Aftermarket Cylinder Heads:

Stock Alloy 5-port:

     The first aftermarket cylinder head to be tested was an aluminum 5-port (stock replacement style) cylinder head by Pierce Manifolds. As stated in the book, the greatest advantage of these cylinder heads is in their lead-free compatibility, light weight, and the reduced likelihood of cracks developing in normal use. We do not consider them a performance item right out of the box however. This was evidenced both in the airflow numbers seen below, and the power figures seen in chart D2-1 on page 20 of the book. Chamber volume was 38.5cc.

Modified Alloy 5-port:

     After modifying the cylinder head as per our normal practice (including larger 1.625" inlet valves) we obtained a 26CFM increase in peak airflow, as well as the most increase in power for all of the 5-port cylinder heads tested. Chart D2-1 on page 20 of the book will illustrate these improvements. The modified chamber volume ended up 39cc, which we deemed close enough to the previous state for reasonable comparisons to be made.

Stock Alloy 7-port "MSX":

     The next aftermarket head tested was the Pierce Manifolds "MSX" 7-port cross-flow cylinder head. These cylinder heads are patterned after the original HRG Derrington version of the 1960's and incorporate individual inlet ports for better airflow potential. In our testing however, these cylinder heads do not live up to their potential in a box-stock configuration. All airflow numbers are based on the bare cylinder head only, with port entry radius attached. In spite of their generous size, the exhaust ports disappointed, having worse performance than the smaller 5-port counterpart offered by the same manufacturer. The chamber volume was a minimal 36cc, which gave the highest compression ratio of all the cylinder heads tested.

Modified Alloy 7-port "MSX":

     Our modified example of the above cylinder head was an extensively reworked item sporting larger 1.625" inlet valves and many hours of delicate port work. We felt well rewarded for our efforts as can be seen both from the large gain in airflow potential, as well as the dramatic increase in power on the dyno. Again the flow results are of the bare cylinder head, with an inlet radius attached. At a generous 42cc's, this cylinder head achieved significant increases in performance with the largest combustion chamber size and subsequently, lowest compression ratio of any cylinder head tested.
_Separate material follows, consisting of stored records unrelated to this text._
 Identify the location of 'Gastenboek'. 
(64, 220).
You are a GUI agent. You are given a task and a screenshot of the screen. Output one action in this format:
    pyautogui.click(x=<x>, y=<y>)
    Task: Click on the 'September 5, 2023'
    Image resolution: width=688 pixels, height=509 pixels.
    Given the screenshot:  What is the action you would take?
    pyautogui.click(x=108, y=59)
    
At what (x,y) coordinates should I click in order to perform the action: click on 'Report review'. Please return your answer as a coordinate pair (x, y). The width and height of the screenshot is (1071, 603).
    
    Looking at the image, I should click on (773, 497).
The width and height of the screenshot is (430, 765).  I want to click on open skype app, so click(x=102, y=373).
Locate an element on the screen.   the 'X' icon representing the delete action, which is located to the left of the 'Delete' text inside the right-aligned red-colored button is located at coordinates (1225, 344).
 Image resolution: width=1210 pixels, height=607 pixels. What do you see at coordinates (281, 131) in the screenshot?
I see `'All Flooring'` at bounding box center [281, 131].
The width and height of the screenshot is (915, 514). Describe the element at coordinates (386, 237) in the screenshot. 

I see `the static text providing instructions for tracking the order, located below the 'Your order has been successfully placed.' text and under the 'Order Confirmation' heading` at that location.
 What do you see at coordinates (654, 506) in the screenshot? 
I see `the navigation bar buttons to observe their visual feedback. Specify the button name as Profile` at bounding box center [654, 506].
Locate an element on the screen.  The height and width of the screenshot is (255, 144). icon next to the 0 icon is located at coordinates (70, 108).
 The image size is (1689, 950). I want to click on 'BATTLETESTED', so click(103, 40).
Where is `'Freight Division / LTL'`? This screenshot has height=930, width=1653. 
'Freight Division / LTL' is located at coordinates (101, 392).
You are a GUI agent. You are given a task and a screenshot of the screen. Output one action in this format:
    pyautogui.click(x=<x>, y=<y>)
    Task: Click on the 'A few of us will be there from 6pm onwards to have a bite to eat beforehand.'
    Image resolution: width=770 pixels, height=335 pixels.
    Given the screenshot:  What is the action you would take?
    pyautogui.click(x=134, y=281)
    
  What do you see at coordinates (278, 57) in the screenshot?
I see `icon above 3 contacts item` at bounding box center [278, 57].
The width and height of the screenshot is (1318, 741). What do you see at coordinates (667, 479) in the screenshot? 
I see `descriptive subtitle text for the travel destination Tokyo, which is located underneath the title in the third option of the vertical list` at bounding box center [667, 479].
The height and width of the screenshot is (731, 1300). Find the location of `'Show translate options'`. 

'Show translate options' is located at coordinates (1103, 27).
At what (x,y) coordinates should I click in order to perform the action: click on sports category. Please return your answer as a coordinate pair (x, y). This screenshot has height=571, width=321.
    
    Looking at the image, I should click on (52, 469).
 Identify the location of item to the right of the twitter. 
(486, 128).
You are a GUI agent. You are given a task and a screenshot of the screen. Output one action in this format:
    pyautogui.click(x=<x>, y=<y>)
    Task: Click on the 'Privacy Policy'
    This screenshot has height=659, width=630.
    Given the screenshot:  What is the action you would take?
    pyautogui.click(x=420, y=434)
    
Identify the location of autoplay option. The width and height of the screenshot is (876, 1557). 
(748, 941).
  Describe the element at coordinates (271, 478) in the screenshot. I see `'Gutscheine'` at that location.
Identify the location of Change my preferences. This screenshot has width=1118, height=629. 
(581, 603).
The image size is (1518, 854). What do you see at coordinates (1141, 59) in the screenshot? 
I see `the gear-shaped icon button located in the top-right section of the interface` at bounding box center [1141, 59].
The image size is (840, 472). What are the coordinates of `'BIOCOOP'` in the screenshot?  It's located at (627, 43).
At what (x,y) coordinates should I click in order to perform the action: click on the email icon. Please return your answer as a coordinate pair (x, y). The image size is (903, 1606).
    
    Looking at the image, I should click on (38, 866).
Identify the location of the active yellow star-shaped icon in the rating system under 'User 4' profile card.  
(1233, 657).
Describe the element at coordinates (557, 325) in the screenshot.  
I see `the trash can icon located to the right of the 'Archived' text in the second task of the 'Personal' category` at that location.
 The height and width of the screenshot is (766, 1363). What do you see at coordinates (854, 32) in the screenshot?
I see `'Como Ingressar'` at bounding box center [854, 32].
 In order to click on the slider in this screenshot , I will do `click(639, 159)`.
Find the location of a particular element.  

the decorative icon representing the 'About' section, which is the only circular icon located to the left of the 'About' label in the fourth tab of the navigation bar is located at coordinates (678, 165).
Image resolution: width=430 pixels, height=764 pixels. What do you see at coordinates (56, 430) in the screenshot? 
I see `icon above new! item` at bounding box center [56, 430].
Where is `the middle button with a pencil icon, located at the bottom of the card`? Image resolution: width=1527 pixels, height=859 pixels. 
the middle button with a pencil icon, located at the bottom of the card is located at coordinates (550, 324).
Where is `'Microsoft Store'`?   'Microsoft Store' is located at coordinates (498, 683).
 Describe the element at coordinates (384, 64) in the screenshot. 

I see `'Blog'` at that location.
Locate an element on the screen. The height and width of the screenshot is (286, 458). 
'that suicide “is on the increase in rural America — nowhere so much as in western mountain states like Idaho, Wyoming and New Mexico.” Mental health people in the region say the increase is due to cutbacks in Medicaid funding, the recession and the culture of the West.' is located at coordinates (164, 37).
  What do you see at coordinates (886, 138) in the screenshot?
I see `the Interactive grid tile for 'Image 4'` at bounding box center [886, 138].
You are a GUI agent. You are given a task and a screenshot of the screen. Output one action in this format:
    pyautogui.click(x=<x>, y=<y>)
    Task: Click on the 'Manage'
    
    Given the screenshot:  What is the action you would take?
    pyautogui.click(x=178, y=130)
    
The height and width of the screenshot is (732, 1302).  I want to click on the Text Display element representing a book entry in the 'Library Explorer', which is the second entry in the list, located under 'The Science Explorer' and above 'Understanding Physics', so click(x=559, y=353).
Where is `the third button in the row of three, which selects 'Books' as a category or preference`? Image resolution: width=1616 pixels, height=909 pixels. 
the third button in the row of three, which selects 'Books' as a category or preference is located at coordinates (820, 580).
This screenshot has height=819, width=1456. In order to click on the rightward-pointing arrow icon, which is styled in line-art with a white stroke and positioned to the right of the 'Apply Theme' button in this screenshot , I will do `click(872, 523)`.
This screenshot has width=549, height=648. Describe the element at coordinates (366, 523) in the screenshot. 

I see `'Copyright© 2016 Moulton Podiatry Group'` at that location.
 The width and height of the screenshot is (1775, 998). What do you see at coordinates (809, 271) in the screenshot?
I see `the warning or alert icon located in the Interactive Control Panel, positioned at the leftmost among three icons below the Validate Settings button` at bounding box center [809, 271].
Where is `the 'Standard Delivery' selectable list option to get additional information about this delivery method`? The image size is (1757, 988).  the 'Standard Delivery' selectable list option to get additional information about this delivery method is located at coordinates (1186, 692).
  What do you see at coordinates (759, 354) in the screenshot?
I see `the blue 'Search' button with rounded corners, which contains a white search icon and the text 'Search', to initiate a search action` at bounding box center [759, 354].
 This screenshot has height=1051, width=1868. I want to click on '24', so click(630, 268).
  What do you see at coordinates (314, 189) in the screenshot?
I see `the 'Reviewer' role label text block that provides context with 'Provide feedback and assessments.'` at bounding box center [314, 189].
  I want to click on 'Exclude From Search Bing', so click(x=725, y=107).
End Notes and Final Comments:

     To our great advantage, a solid week of sunny weather made for uncanny repeatability and comparisons. After spending the first day running-in the engine and making sure everything was working as expected, we spent the next four days swapping cylinder heads and making dyno runs. Both carburetor and ignition settings were tuned to yield the best performance for each cylinder head, with the median of three runs being chosen for publishing (more information can be seen in photo captions at right).

     With all said and done, we hope our contribution to Roger's book will stand as a reference for many years. It is our sincere belief that no more honest or unbiased test could have been made, and that's exactly what Roger requested.